Agárrale bien la mano y observa la dirección del relámpago, decía papá balbuceante de números y psicotrópicos en la saliva. ¡Fuerte, idiota! La energía no va a esperarte para ver si tienes ganas de hacerlo bien o no. Sostenle la espalda, suave pero rígida, tonta, las vértebras son los nódulos centrales de esta maravilla llamada cuerpo humano.


El jinete eléctrico otra vez es un enano y lleva bocinas ultramodernas para pedir un poco de atención. Es que me da miedo que truene, papá. Me da miedo que se vuelva blandito y yo no sepa qué hacer. Imbécil, me decía, igualita que tu madre. ¡De eso se trata, de que lo sientas blandito! Los que caminamos somos blanditos, güerca estúpida. Los que caminamos…


¡Grash, trom, cram! Vestir azul me desagrada, son esas botellas entre verde olivo y plúmbago las que iluminaban sus ojos, como de aparecido a media noche. ¡No te quedes ahí parada, idiota! ¡Ayúdame, que los números del rayo en el espacio viajan rápido! ¿Como tu cerebro, papá? No, cómo le iba a preguntar así, si él era un ingeniero de ideas futuristas, el mejor de toda la región. Y yo cerraba los ojos para no pensar que tú los tenías abiertos las veinticuatro horas.


Entonces, nació el relámpago y serviste de pararrayos, papá cayó fulminado en tu lecho seco, macho estéril a destiempo, joven eternizado, monigote de carne sin vida. Yo perdí la movilidad de los dedos de mi mano izquierda y la libertad de tener qué cuidar de cada rayo, de cada burla, de la locura de papá.


La nota salió en todas partes, la abuela lloraba –la gente creyó que era por la tragedia, pero en el fondo los tres sabíamos que era por tanta pluma de cuervo escupida por las bocas juzgadoras– y yo me debatía entre invitar o no a los amigos de papá al sepelio: siempre me cayeron mal por doble caras, y además temí que quisieran apostar el ataúd cuando se les terminara el dinero en las partidas de póker que acostumbraban hacer en cualquier lugar que tuviera una mesita.


No sabes cuántas ganas me daban de salir en medio de la lluvia y en la bici seminueva que dejaste.
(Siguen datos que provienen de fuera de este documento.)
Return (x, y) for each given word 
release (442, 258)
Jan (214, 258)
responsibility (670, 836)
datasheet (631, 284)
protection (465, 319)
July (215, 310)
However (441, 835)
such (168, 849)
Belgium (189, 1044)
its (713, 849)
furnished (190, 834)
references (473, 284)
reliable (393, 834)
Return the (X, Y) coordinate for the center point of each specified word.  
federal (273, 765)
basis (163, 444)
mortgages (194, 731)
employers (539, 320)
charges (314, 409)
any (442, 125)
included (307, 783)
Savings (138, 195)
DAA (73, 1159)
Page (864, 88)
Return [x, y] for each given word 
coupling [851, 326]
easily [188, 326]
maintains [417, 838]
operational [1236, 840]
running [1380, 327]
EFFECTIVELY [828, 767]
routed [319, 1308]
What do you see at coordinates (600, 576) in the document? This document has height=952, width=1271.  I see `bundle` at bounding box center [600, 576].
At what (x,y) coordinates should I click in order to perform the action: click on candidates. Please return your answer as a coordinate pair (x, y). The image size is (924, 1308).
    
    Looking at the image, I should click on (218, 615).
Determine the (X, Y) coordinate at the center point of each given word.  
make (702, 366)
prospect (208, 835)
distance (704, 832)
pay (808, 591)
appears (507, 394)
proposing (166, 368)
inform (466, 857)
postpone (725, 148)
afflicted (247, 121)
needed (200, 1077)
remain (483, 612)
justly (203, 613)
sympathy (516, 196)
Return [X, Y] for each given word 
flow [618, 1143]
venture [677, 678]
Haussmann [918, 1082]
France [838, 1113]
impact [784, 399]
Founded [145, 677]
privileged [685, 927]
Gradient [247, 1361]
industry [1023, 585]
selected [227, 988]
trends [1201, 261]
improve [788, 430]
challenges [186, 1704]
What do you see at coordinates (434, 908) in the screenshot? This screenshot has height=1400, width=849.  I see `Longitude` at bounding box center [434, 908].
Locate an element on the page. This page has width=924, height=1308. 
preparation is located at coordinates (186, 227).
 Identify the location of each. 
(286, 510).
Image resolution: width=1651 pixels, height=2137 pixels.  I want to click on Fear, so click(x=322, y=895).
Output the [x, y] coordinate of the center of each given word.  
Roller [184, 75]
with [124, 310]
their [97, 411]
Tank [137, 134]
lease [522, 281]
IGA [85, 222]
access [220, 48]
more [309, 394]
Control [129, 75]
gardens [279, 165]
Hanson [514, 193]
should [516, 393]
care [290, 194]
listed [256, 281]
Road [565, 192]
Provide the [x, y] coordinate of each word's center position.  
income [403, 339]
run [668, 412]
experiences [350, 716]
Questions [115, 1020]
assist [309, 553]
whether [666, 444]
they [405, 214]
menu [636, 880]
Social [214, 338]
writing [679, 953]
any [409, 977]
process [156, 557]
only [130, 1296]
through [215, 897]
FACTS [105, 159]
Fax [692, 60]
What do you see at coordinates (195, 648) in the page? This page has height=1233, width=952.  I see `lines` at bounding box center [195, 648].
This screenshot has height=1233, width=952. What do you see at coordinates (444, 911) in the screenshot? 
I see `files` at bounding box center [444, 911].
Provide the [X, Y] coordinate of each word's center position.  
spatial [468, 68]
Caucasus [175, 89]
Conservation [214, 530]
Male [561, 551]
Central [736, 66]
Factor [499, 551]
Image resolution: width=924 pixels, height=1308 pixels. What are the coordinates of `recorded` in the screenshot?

Nunca lo hice porque papá no me enseñó a andar en bicicleta. Cuando respirabas, aspirabas también la atención de papá. Al morir, te chupaste de un solo jalón su vitalidad y la fe en las cosas que tienen movimiento. Como los rayos al llover. Por eso me ordenaba obsesivamente que te agarrara bien de la mano cada vez que tronara y relampagueara.


Llegué a odiarte por estar en ese lugar privilegiado, sentadito como muñeco de cera, bien peinado y perfumado: papá te amaba y de seguro mamá estaba contigo más tiempo del que pasaba conmigo.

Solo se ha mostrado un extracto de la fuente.